- Microfilm - Tutte le musiche
1. Brute Force
2. Blood Sample
3. State & Island
4. The Bay of Future Passed
5. Devant Nous, Rien
6. Dernière Séquence #
7. Combinaison
8. Blood Sample *
The Bay of Future Passed
Sono pressapoco sconosciuti (nonostante vari tour a supporto di Explosions In The Sky, Mono, The Black Heart Procession, Dalek e M83) eppure ogniqualvolta se ne escono con un disco lasciano sempre quel piacevole sapore di leggerezza e raffinatezza di cui specialmente i francesi sono indiscutibili maestri, anche se si parla di post-rock, ovvero di un genere che oltralpe non ha mai trovato successo, fama ed esponenti in grado di rappresentarne una propria variante su scala internazionale. I Microfilm, provenienti da Poitiers (proprio come i Deathspell Omega) e ormai attivi dal 2003 (anno di pubblicazione dell'omonimo Ep d'esordio), di questa considerazione sono il risultato finale più ovvio, essendo molto apprezzati in patria ma snobbati in gran parte del resto d'Europa: eppure sono ancora lì, a immortalare sensazioni e turbini emotivi con la medesima eleganza che aveva fatto risplendere il loro monicker sulle copertine dei due precedenti full-lenght A Journey to the 75th e Stereodrama, dei quali l'ultimo nato The Bay of Future Passed riprende e approfondisce temi e caratteri stilistici senza scadere nel plagio, nel riciclo gratuito e nella mancanza di creatività.
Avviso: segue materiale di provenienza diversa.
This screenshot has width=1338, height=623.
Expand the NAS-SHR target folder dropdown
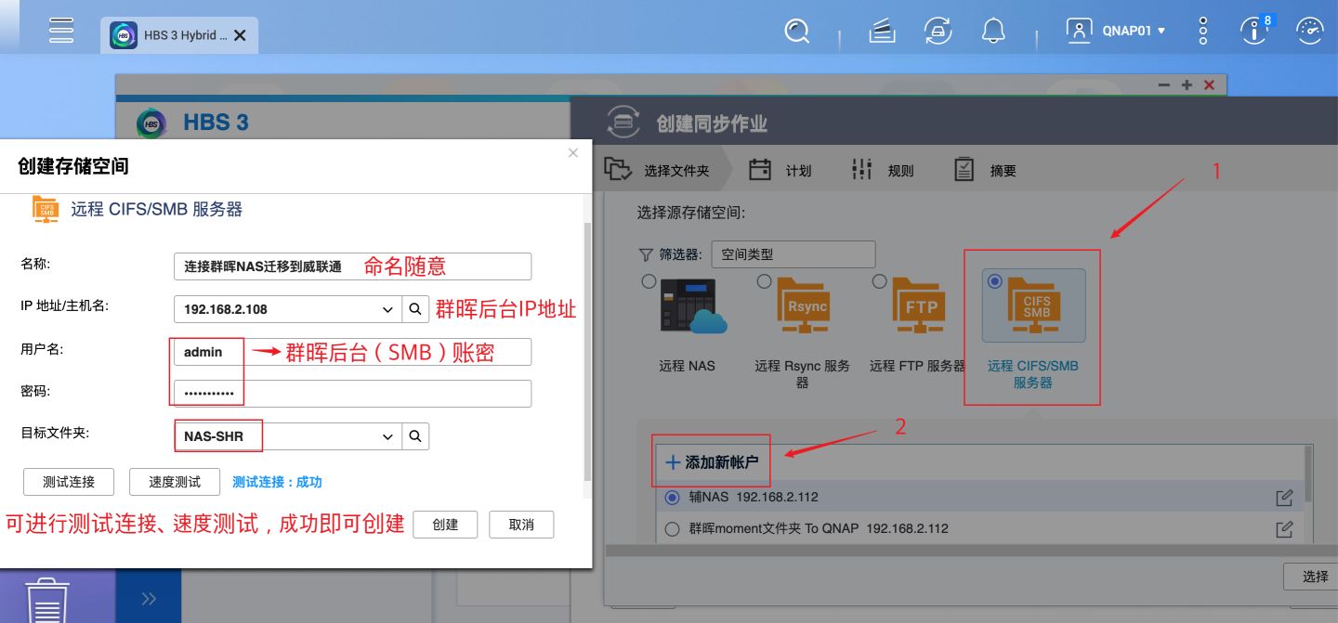(387, 435)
Sebbene negli schemi compositivi dei Microfilm a prevalere siano ancora riferimenti al post-rock più leggero e spiccatamente melodico (il secco timbro strumentale degli ultimi Do Make Say Think funge in primis da fonte d'influenza), la loro impostazione compositiva garantisce come sempre una varietà ed un'intensità espressiva da non sottovalutare, caratteristiche ampliate da un tocco esecutivo velato e mai sporco oltre che in grado di metterne in risalto le più affascinanti cornici melodiche. Tutt'altro che esperimento artificioso e cerebrale, The Bay of Future Passed è un disco quasi pop per la velocità e la semplicità col quale si fa buttare giù, lasciando nel cuore stati emotivi in continuo movimento grazie all'intensità evocativa - per nulla offuscata dal minimalismo degli arrangiamenti - che ciascuna canzone offre al proprio passaggio.
Perchè c'è il momento della riflessione malinconica e inquieta (l'agrodolce trama pianistica della conclusiva Blood Sample *), c'è il momento per l'esaltazione atmosferica più sfrenata e senza controllo (l'ipnotico gusto psichedelico di Combinaison) o ancora il momento della rassegnazione e di uno sconforto come sempre sottile ma perfettamente distinguibile (la toccante e ben orchestrata opener Brute Force, migliore episodio del disco). Come dimostra anche l'omonima The Bay of Future Passed, a fare da paradigma tematico dell'album è proprio questa continua varietà di sapori e atmosfere espressa mediante uno stile sfacciatamente semplice e tutt'altro che ricercato (l'espediente cinematografico può essere considerato come elemento sperimentale solo nelle loro splendide esibizioni live piuttosto che in studio) che però funziona dalla prima all'ultima nota risultando estremamente efficace ad ogni episodio. La slintiana freddezza strumentale di Devant Nous, Rien, le melodie più ruvide di State & Island come ancora lo splendido finale della titletrack o i più dolci fraseggi della seconda Blood Sample testimoniano l'abilità dei Microfilm nel tessere trame post-rock dirette ma non per questo prive di una più profonda eco interiore che, scandagliando stati d'animo e atmosfere, rende The Bay of Future Passed un disco di facile fruizione ma al contempo in grado di impegnare emotivamente l'ascoltatore con le sue piacevoli cavalcate strumentali.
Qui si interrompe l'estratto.